José asintió con la cabeza. Jack Rider le había enseñado a disparar, a montar y a tocar un guitarra pequeña. Esa referencia a la presencia de su antiguo mentor en la casa le trajo buenos recuerdos. Pero, a pesar de ello, José deseó que su abuelo hubiera decidido quedarse cerca de la casa. Él no era ningún gamberro, pero, joder. ¿Iban a dejarles a él y a Juanita allí solos? ¿Y si alguna otra cosa extraña sucedía? Aprender a disparar un rifle años antes con un loco guitarrista que bebía Jack Daniel’s y que iba por ahí en moto no era precisamente un entrenamiento militar.

José miró la chimenea y luego a Juanita. Ella estaba de pie, inmóvil, como un ciervo paralizado bajo la mirilla del fusil de un cazador. Sujetaba el montón de ropa contra el pecho con tanta fuerza que los nudillos de las manos se le habían puesto blancos. La chica parecía a punto de desmayarse, y él no podía culparla de ello.

—Eh, mira… ¿por qué no llamas a tu mamá y le dices que estás bien? Yo llamaré a la mía. Luego te das una ducha y yo me quedo por aquí y miro a ver qué hay en la nevera.

—¿Sabes disparar esa arma? —Ella dirigió la mirada hacia la chimenea y luego otra vez hacia él.

—Sí, lo hago bien.

Ella meneó la cabeza lentamente y con expresión aterrorizada.

—No puedo ir al baño sola… tiene una ventana, ¿verdad?

—Sí, pero…

—Ajá. No —susurró, con un tono de pánico en la voz—. Por favor, no me dejes sola en ninguna de las habitaciones en ningún momento.

—Pero ¿y si tienes que hacer pipí? —dijo él, intentando no sonreír.

—¡Bueno! —Empezó a caminar en un pequeño círculo—. Puedes traer el arma ahí, quedarte al lado de la ventana, de espaldas a mí, y luego, cuando te avise de que estoy visible, podrás darte la vuelta.

—El baño no es tan grande, Nita. —Él se rió y se pasó la mano por el pelo.

Ella levantó la mirada hacia él con ojos suplicantes.

—¿Cómo me has llamado?

—Nita. ¿Por qué?

Ella apartó la mirada, el rostro encendido.

—Es un viejo apodo. Sólo la gente que me conoce de verdad me llama de esa forma.

Él se encogió de hombros y una tensión nueva le invadió mientras miraba ese rostro hermoso y asombrado.

—Bueno, tiene cierto sentido que nos conozcamos tan rápido, si es que vamos a escuchar como hacemos pipí, ¿no te parece?

Ella se limitó a mirarle un segundo y luego se puso a reír. El sonido de su voz le recorrió todo el cuerpo y le hizo sentir los músculos de la espalda tensos.

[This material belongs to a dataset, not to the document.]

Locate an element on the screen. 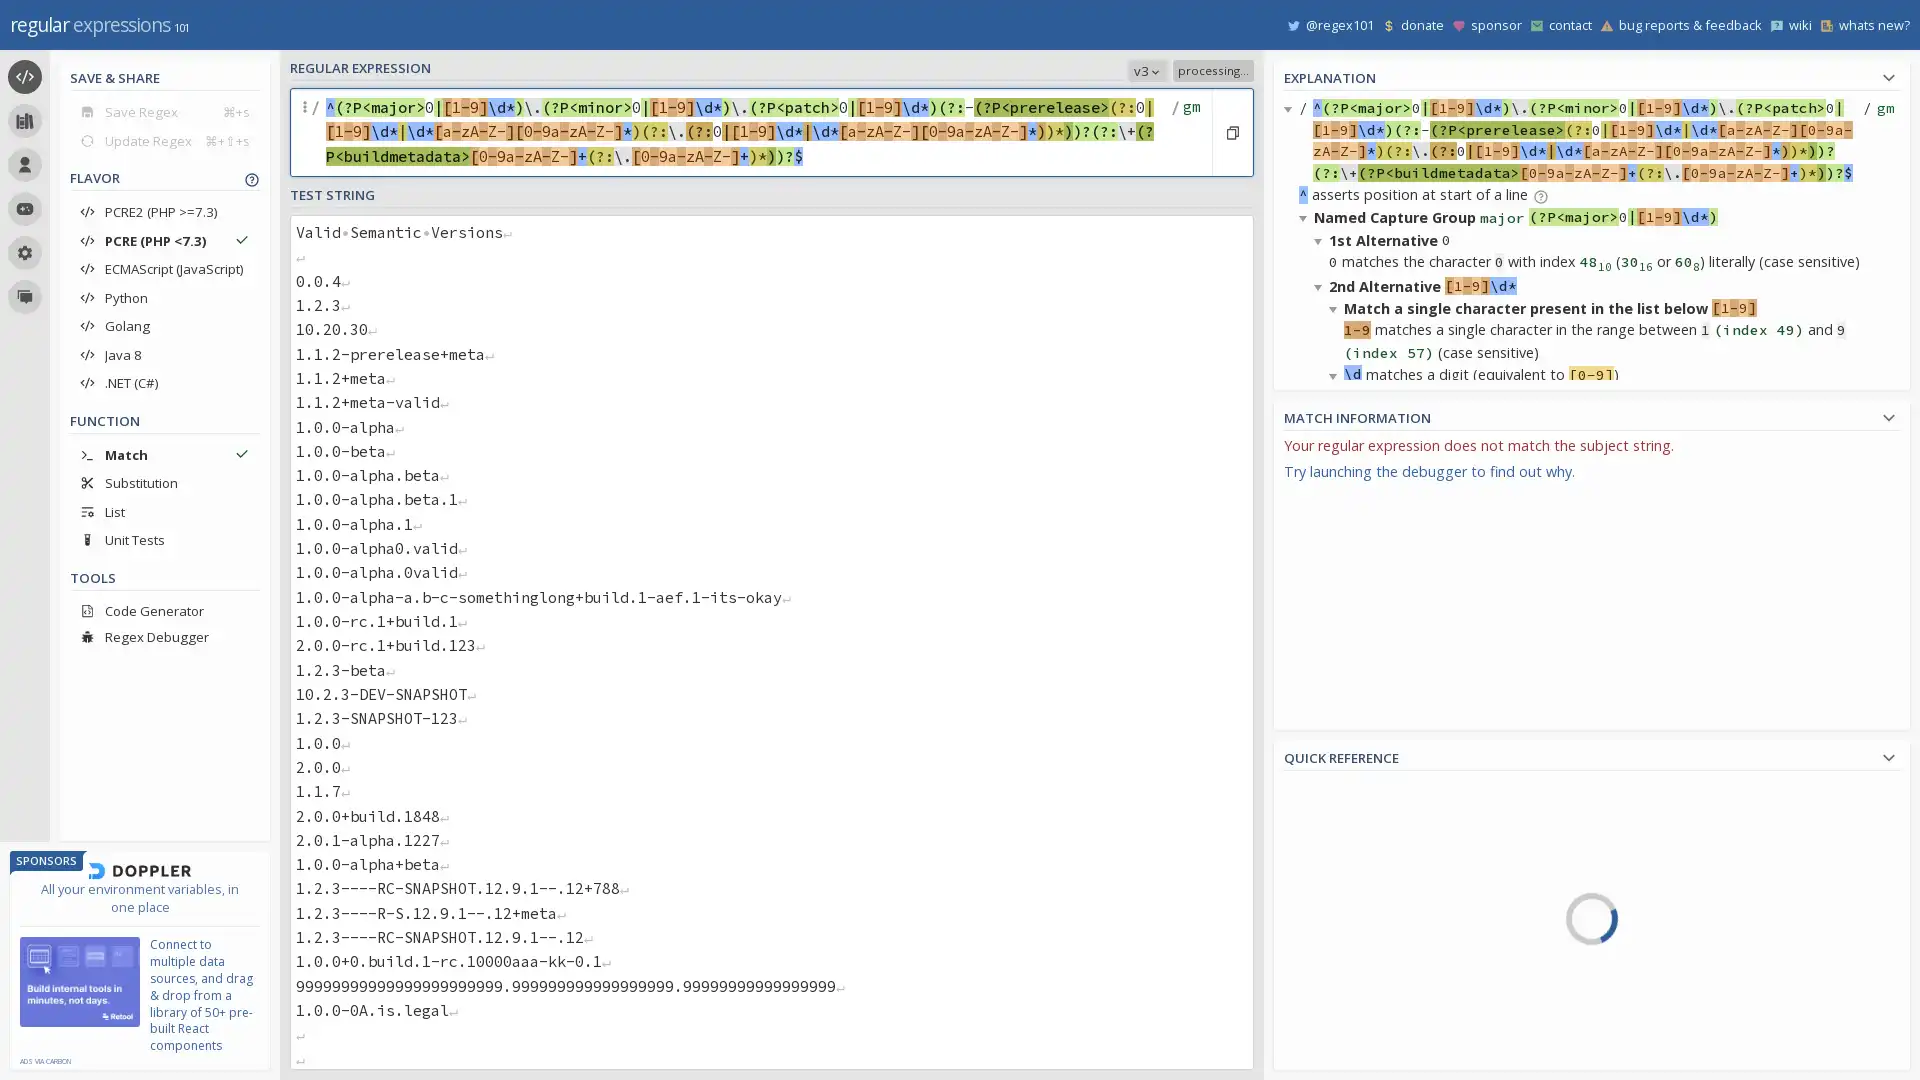 The width and height of the screenshot is (1920, 1080). Any non-whitespace character \S is located at coordinates (1691, 1019).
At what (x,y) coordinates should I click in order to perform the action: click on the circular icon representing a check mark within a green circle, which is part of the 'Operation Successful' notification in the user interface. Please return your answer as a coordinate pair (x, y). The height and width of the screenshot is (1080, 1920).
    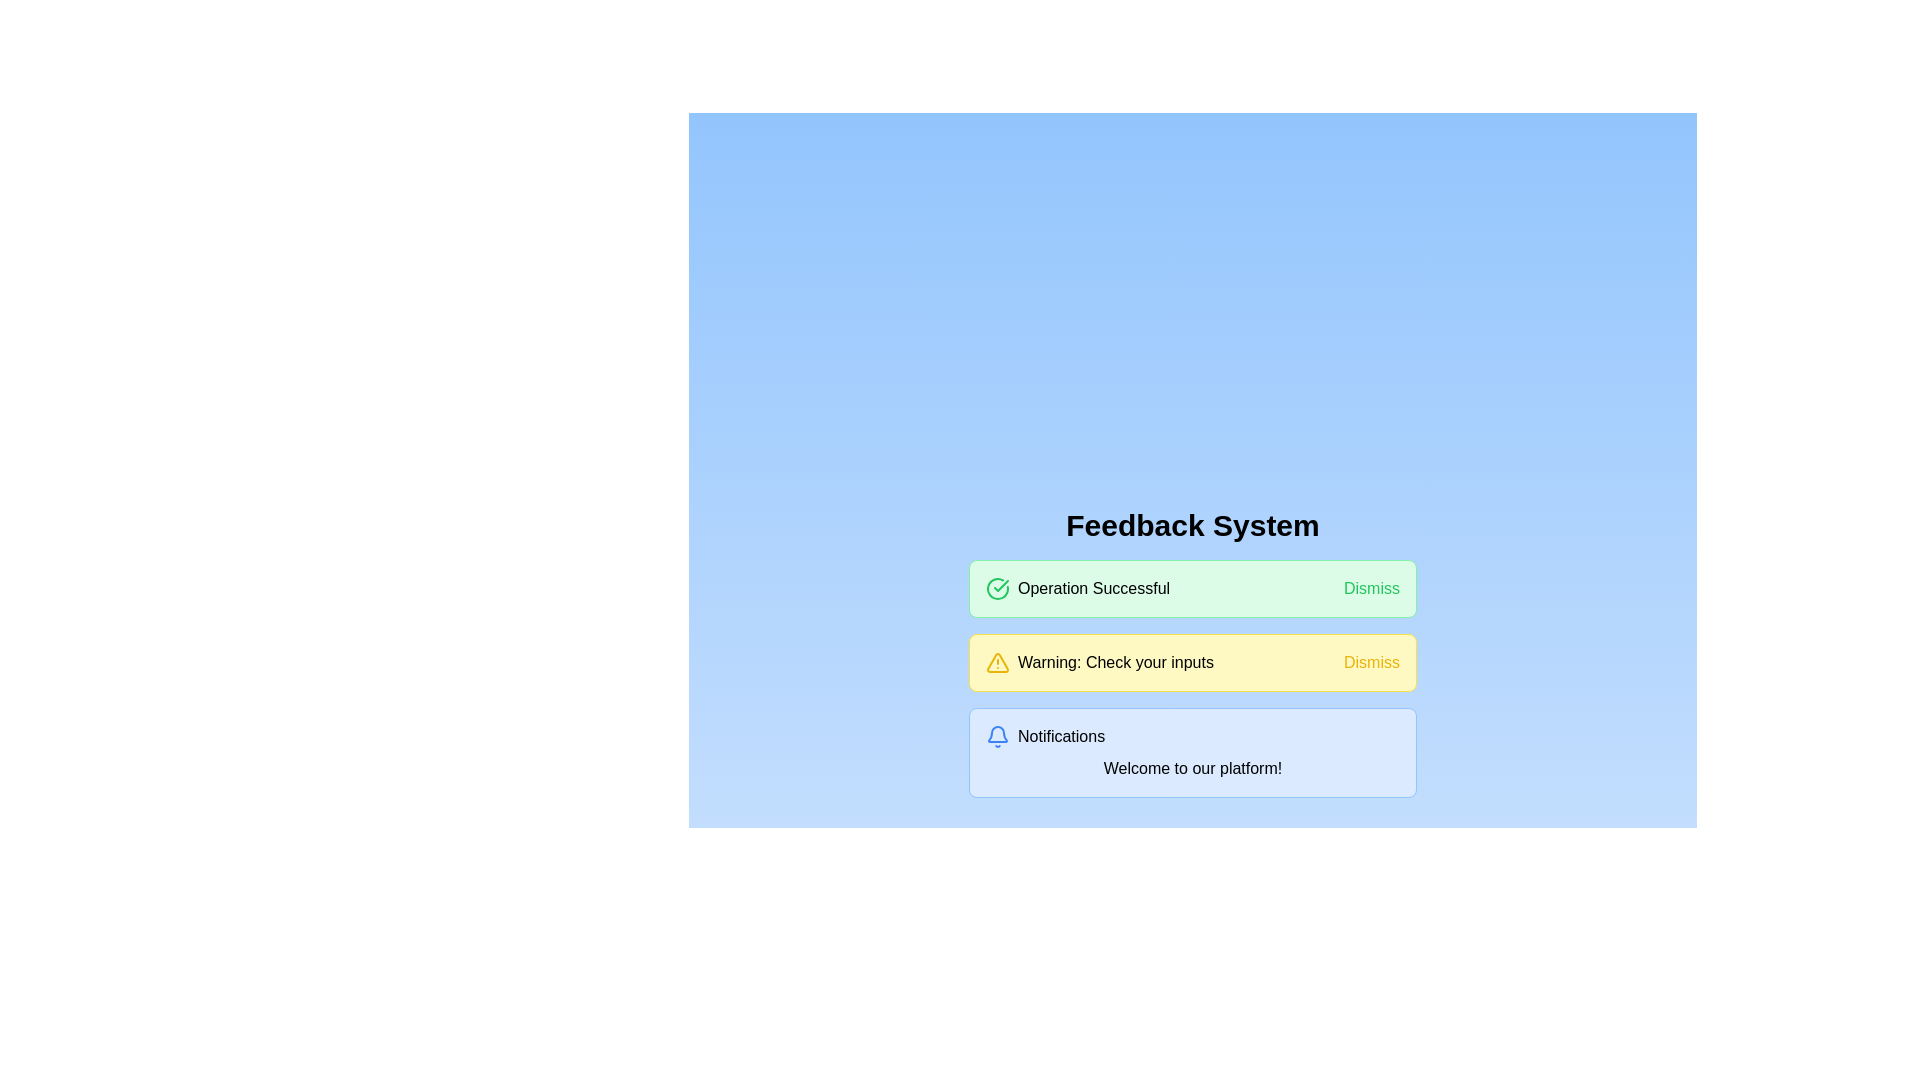
    Looking at the image, I should click on (998, 588).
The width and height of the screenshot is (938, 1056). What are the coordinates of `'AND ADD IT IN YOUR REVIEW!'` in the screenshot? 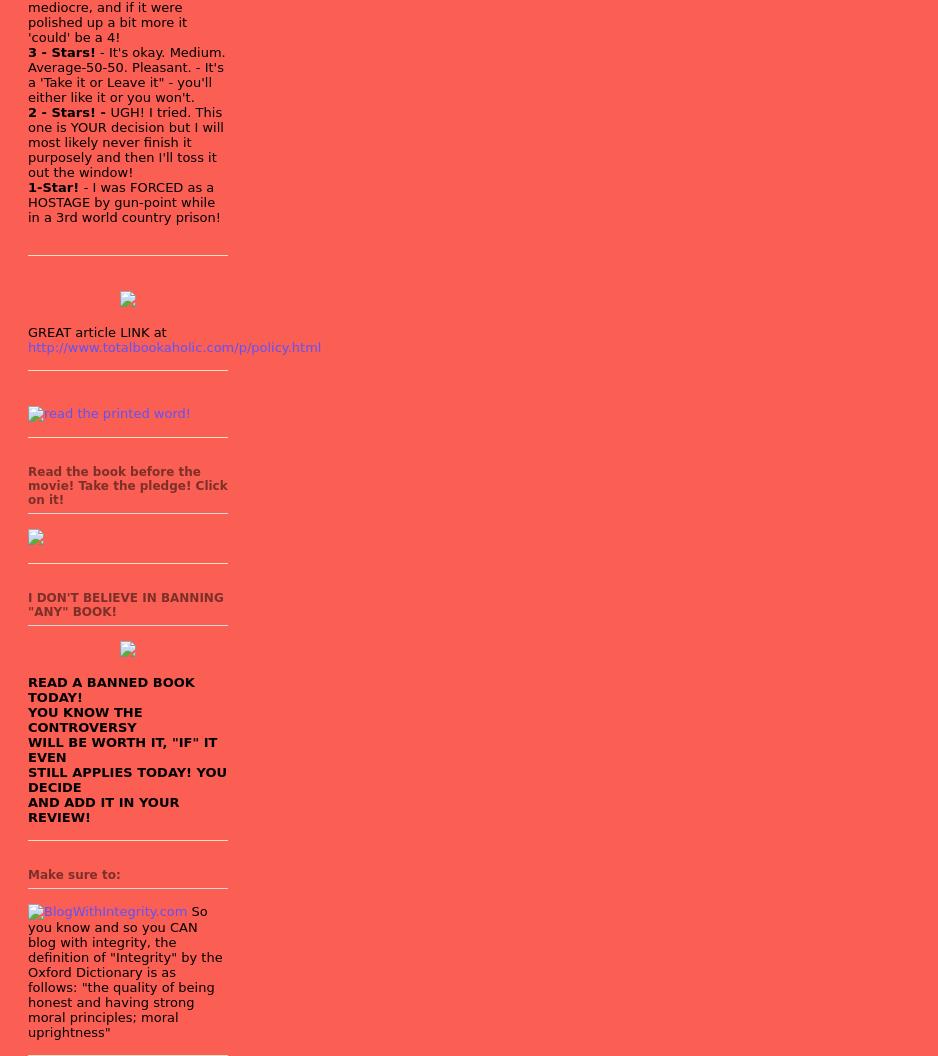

—Me alegro de ver que al final te estás relajando. —Bajó la vista hasta sus ropas grises y manchadas—. Ya asaltaré la nevera después de lavarme, ahora que lo pienso mejor.

—Todavía vas a venir conmigo al baño, con el rifle, ¿verdad? —Los ojos de ella le escrutaron el rostro buscando un compromiso.

—Sí. No hay problema —dijo él, sintiendo una rara mezcla de nervios y excitación. Esa mujer confiaba en que él no era ningún bicho raro. Iba a permitir que la vigilara, desnuda bajo la ducha, y confiaba en que no iba a violarla. José fue hasta la chimenea y se volvió hacia ella. Percibió que los hombros de ella bajaban un centímetro en un gesto de relajación y de alivio.